I guess that’s the power of manichaeism, if I’m using the term right. You end up responding similarly, or you get wiped out. Either way, manichaeism win. But fuck it. We’d better not lose.
This kind of thing happened during the Civil War.
What is too left? How do we not try to change narrative we have been living under since Reagan? You keep coming back to (avoiding being too left) but hasn’t the Democratic Party’s timidity towards actually acting unequivocally on behalf of justice (healthcare for everybody or racial justice or economic justice), been kind of a long term ceding of power at all levels of government since Reagan? People aren’t motivated by half measures. They aren’t inspired by them. Fuck it, we don’t think big anymore on anything. Hasn’t the center moved so far to the right that a win for progressives ends up either putting off the right wing’s total ascendency or just holds off the worst of their awful policies?

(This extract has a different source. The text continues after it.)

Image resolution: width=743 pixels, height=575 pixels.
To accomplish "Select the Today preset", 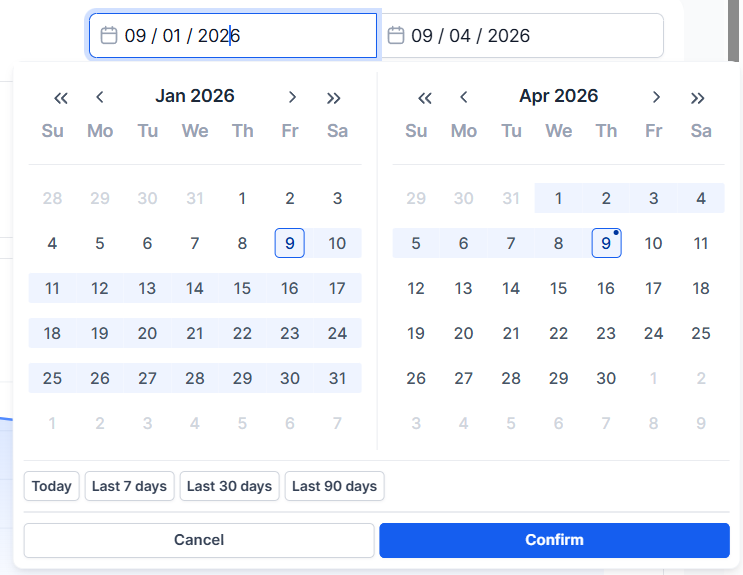I will pyautogui.click(x=52, y=486).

I’m not attached to a particular candidate (but prefer Sanders and Warren over all others) and I know that even taking back the Senate won’t allow us to pass much legislation (not without a movement of people who get civically engaged enough that our numbers do indeed overpower their money). Yet I am left with the feeling that more of the same bullshit tactical, inside-the-beltway thinking in our politics, is not going to get us that necessary movement. And certainly it won’t change the narrative (trajectory of American society).
The climate crisis alone should be the case in point on how “more of the same” cannot be acceptable.
Can you please factor this into your next posting on the subject?
The saddest part of this is that there are only four “Democratic Congresswomen” who we all immediately think of when something like this pops up. It’s great the Pelosi gave them some political cover in the aftermath. It will be great too if anybody else does. But why only these four? Why all women? What does that say about all of the rest of the Democratic Caucus? Everybody wants to be seen as a leader, but nobody wants to lead. How come these four have to take all the risks, where are the rest of them?